Records for the exercise >>
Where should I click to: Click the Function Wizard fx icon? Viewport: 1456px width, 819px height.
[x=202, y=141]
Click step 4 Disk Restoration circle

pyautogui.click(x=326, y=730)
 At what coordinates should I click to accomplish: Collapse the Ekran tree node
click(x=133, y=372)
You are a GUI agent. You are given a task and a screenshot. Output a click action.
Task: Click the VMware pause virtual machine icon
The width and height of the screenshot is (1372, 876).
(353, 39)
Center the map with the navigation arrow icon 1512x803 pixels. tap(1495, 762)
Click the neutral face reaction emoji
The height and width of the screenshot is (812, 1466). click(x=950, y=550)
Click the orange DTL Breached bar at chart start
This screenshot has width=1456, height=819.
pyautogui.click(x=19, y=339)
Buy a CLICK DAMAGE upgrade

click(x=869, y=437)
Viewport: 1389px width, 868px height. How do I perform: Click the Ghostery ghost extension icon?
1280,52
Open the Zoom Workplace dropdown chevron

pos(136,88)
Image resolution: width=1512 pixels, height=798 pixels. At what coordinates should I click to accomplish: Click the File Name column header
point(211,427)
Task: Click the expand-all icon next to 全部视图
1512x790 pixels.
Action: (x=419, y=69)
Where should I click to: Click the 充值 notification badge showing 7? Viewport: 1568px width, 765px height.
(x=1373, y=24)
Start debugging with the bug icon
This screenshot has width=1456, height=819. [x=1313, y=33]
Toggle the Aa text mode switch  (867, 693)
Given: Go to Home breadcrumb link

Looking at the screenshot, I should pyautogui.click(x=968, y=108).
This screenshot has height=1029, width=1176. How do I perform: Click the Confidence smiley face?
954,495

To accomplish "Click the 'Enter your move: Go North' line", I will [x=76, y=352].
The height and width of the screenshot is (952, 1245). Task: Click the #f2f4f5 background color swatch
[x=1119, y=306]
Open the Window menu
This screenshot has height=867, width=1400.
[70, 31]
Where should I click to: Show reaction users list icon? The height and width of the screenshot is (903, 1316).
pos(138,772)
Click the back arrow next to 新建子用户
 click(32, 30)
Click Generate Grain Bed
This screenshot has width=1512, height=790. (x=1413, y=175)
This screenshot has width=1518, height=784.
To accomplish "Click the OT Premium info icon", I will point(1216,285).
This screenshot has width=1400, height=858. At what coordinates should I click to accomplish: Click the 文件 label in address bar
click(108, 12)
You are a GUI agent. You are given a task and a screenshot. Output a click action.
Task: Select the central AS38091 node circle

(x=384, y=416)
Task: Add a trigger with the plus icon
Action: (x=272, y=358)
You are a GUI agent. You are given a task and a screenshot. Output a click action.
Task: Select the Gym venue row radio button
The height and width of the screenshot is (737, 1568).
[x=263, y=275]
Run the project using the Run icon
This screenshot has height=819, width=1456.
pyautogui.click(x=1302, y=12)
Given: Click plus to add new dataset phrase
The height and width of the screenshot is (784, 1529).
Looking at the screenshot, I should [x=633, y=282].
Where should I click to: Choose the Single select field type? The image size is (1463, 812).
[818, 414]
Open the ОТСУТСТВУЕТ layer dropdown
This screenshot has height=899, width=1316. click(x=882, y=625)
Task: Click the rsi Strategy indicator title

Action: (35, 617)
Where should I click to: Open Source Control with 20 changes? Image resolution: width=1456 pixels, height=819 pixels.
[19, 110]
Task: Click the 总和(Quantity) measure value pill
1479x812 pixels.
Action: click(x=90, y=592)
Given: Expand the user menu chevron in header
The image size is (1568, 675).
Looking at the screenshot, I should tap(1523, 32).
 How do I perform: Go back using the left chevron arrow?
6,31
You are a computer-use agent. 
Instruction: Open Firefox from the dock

How to complete this task >>
From the first line to the last, please write out the entries exactly.

Response >>
Where should I click to: Click the Function Wizard fx icon? Viewport: 1456px width, 819px height.
[x=202, y=141]
Click step 4 Disk Restoration circle

pyautogui.click(x=326, y=730)
 At what coordinates should I click to accomplish: Collapse the Ekran tree node
click(x=133, y=372)
You are a GUI agent. You are given a task and a screenshot. Output a click action.
Task: Click the VMware pause virtual machine icon
The width and height of the screenshot is (1372, 876).
(353, 39)
Center the map with the navigation arrow icon 1512x803 pixels. tap(1495, 762)
Click the neutral face reaction emoji
The height and width of the screenshot is (812, 1466). click(x=950, y=550)
Click the orange DTL Breached bar at chart start
This screenshot has width=1456, height=819.
pyautogui.click(x=19, y=339)
Buy a CLICK DAMAGE upgrade

click(x=869, y=437)
Viewport: 1389px width, 868px height. How do I perform: Click the Ghostery ghost extension icon?
1280,52
Open the Zoom Workplace dropdown chevron

pos(136,88)
Image resolution: width=1512 pixels, height=798 pixels. At what coordinates should I click to accomplish: Click the File Name column header
point(211,427)
Task: Click the expand-all icon next to 全部视图
1512x790 pixels.
Action: (x=419, y=69)
Where should I click to: Click the 充值 notification badge showing 7? Viewport: 1568px width, 765px height.
(x=1373, y=24)
Start debugging with the bug icon
This screenshot has width=1456, height=819. [x=1313, y=33]
Toggle the Aa text mode switch  (867, 693)
Given: Go to Home breadcrumb link

Looking at the screenshot, I should pyautogui.click(x=968, y=108).
This screenshot has height=1029, width=1176. How do I perform: Click the Confidence smiley face?
954,495

To accomplish "Click the 'Enter your move: Go North' line", I will [x=76, y=352].
The height and width of the screenshot is (952, 1245). Task: Click the #f2f4f5 background color swatch
[x=1119, y=306]
Open the Window menu
This screenshot has height=867, width=1400.
[70, 31]
Where should I click to: Show reaction users list icon? The height and width of the screenshot is (903, 1316).
pos(138,772)
Click the back arrow next to 新建子用户
 click(32, 30)
Click Generate Grain Bed
This screenshot has width=1512, height=790. (x=1413, y=175)
This screenshot has width=1518, height=784.
To accomplish "Click the OT Premium info icon", I will point(1216,285).
This screenshot has width=1400, height=858. At what coordinates should I click to accomplish: Click the 文件 label in address bar
click(108, 12)
You are a GUI agent. You are given a task and a screenshot. Output a click action.
Task: Select the central AS38091 node circle

(x=384, y=416)
Task: Add a trigger with the plus icon
Action: (x=272, y=358)
You are a GUI agent. You are given a task and a screenshot. Output a click action.
Task: Select the Gym venue row radio button
The height and width of the screenshot is (737, 1568).
[x=263, y=275]
Run the project using the Run icon
This screenshot has height=819, width=1456.
pyautogui.click(x=1302, y=12)
Given: Click plus to add new dataset phrase
The height and width of the screenshot is (784, 1529).
Looking at the screenshot, I should [x=633, y=282].
Where should I click to: Choose the Single select field type? The image size is (1463, 812).
[818, 414]
Open the ОТСУТСТВУЕТ layer dropdown
This screenshot has height=899, width=1316. click(x=882, y=625)
Task: Click the rsi Strategy indicator title

Action: (35, 617)
Where should I click to: Open Source Control with 20 changes? Image resolution: width=1456 pixels, height=819 pixels.
[19, 110]
Task: Click the 总和(Quantity) measure value pill
1479x812 pixels.
Action: click(x=90, y=592)
Given: Expand the user menu chevron in header
The image size is (1568, 675).
Looking at the screenshot, I should tap(1523, 32).
 How do I perform: Go back using the left chevron arrow?
6,31
You are a computer-use agent. 
Instruction: Open Firefox from the dock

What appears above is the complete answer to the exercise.